Pixel coordinate grounding data:

__________________________________________________

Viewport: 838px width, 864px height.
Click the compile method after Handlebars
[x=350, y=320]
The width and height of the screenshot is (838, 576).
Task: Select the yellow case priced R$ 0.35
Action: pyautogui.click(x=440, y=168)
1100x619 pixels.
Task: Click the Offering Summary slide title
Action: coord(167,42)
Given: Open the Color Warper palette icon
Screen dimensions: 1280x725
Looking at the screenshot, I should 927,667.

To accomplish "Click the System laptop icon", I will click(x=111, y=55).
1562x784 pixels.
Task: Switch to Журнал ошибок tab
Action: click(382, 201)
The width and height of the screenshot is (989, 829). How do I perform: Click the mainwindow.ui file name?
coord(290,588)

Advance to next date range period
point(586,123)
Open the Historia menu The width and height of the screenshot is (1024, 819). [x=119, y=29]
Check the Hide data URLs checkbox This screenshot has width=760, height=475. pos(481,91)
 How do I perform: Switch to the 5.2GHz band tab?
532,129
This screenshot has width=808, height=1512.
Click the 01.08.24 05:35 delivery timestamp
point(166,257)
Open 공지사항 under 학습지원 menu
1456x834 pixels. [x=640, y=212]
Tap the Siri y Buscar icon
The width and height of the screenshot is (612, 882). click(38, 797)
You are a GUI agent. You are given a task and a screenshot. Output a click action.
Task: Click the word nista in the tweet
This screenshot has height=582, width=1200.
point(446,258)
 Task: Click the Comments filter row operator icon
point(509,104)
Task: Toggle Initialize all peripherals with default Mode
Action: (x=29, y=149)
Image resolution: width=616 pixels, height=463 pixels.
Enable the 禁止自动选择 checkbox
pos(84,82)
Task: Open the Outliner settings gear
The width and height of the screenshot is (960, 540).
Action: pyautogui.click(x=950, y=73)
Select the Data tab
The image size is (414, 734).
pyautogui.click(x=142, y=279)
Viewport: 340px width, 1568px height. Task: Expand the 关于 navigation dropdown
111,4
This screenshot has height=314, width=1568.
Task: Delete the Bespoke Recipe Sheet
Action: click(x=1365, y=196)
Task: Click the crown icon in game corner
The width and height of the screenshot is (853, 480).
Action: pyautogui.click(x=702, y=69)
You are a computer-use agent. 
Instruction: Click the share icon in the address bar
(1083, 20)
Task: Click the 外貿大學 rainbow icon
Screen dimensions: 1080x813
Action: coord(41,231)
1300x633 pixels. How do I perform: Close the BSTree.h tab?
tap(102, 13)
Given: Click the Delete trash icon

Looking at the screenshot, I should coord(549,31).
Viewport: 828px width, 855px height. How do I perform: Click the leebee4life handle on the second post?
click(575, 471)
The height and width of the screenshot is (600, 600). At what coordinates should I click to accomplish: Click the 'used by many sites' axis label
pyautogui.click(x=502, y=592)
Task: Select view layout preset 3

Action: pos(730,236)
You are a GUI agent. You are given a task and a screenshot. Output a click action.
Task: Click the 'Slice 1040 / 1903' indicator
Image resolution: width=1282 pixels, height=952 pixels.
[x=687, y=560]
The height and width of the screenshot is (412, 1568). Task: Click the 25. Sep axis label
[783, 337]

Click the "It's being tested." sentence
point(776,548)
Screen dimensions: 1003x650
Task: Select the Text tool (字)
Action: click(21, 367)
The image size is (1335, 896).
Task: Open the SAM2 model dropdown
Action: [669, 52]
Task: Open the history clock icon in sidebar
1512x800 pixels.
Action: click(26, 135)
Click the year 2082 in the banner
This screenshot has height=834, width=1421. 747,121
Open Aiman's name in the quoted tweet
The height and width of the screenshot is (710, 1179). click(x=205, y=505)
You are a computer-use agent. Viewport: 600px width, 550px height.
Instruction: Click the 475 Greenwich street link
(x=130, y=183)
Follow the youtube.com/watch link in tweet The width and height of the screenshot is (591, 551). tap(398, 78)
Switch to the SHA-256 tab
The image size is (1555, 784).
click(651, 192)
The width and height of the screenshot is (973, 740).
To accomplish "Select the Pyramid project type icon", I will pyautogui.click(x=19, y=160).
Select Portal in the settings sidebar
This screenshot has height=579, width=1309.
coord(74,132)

__________________________________________________

**Exercise description**
Restate the whole of the data exactly.

**Result below**
Viewport: 838px width, 864px height.
Click the compile method after Handlebars
[x=350, y=320]
The width and height of the screenshot is (838, 576).
Task: Select the yellow case priced R$ 0.35
Action: pyautogui.click(x=440, y=168)
1100x619 pixels.
Task: Click the Offering Summary slide title
Action: coord(167,42)
Given: Open the Color Warper palette icon
Screen dimensions: 1280x725
Looking at the screenshot, I should 927,667.

To accomplish "Click the System laptop icon", I will click(x=111, y=55).
1562x784 pixels.
Task: Switch to Журнал ошибок tab
Action: click(382, 201)
The width and height of the screenshot is (989, 829). How do I perform: Click the mainwindow.ui file name?
coord(290,588)

Advance to next date range period
point(586,123)
Open the Historia menu The width and height of the screenshot is (1024, 819). [x=119, y=29]
Check the Hide data URLs checkbox This screenshot has width=760, height=475. pos(481,91)
 How do I perform: Switch to the 5.2GHz band tab?
532,129
This screenshot has width=808, height=1512.
Click the 01.08.24 05:35 delivery timestamp
point(166,257)
Open 공지사항 under 학습지원 menu
1456x834 pixels. [x=640, y=212]
Tap the Siri y Buscar icon
The width and height of the screenshot is (612, 882). click(38, 797)
You are a GUI agent. You are given a task and a screenshot. Output a click action.
Task: Click the word nista in the tweet
This screenshot has height=582, width=1200.
point(446,258)
 Task: Click the Comments filter row operator icon
point(509,104)
Task: Toggle Initialize all peripherals with default Mode
Action: (x=29, y=149)
Image resolution: width=616 pixels, height=463 pixels.
Enable the 禁止自动选择 checkbox
pos(84,82)
Task: Open the Outliner settings gear
The width and height of the screenshot is (960, 540).
Action: pyautogui.click(x=950, y=73)
Select the Data tab
The image size is (414, 734).
pyautogui.click(x=142, y=279)
Viewport: 340px width, 1568px height. Task: Expand the 关于 navigation dropdown
111,4
This screenshot has height=314, width=1568.
Task: Delete the Bespoke Recipe Sheet
Action: click(x=1365, y=196)
Task: Click the crown icon in game corner
The width and height of the screenshot is (853, 480).
Action: pyautogui.click(x=702, y=69)
You are a computer-use agent. 
Instruction: Click the share icon in the address bar
(1083, 20)
Task: Click the 外貿大學 rainbow icon
Screen dimensions: 1080x813
Action: coord(41,231)
1300x633 pixels. How do I perform: Close the BSTree.h tab?
tap(102, 13)
Given: Click the Delete trash icon

Looking at the screenshot, I should coord(549,31).
Viewport: 828px width, 855px height. How do I perform: Click the leebee4life handle on the second post?
click(575, 471)
The height and width of the screenshot is (600, 600). At what coordinates should I click to accomplish: Click the 'used by many sites' axis label
pyautogui.click(x=502, y=592)
Task: Select view layout preset 3

Action: pos(730,236)
You are a GUI agent. You are given a task and a screenshot. Output a click action.
Task: Click the 'Slice 1040 / 1903' indicator
Image resolution: width=1282 pixels, height=952 pixels.
[x=687, y=560]
The height and width of the screenshot is (412, 1568). Task: Click the 25. Sep axis label
[783, 337]

Click the "It's being tested." sentence
point(776,548)
Screen dimensions: 1003x650
Task: Select the Text tool (字)
Action: click(21, 367)
The image size is (1335, 896).
Task: Open the SAM2 model dropdown
Action: [669, 52]
Task: Open the history clock icon in sidebar
1512x800 pixels.
Action: click(26, 135)
Click the year 2082 in the banner
This screenshot has height=834, width=1421. 747,121
Open Aiman's name in the quoted tweet
The height and width of the screenshot is (710, 1179). click(x=205, y=505)
You are a computer-use agent. Viewport: 600px width, 550px height.
Instruction: Click the 475 Greenwich street link
(x=130, y=183)
Follow the youtube.com/watch link in tweet The width and height of the screenshot is (591, 551). tap(398, 78)
Switch to the SHA-256 tab
The image size is (1555, 784).
click(651, 192)
The width and height of the screenshot is (973, 740).
To accomplish "Select the Pyramid project type icon", I will pyautogui.click(x=19, y=160).
Select Portal in the settings sidebar
This screenshot has height=579, width=1309.
coord(74,132)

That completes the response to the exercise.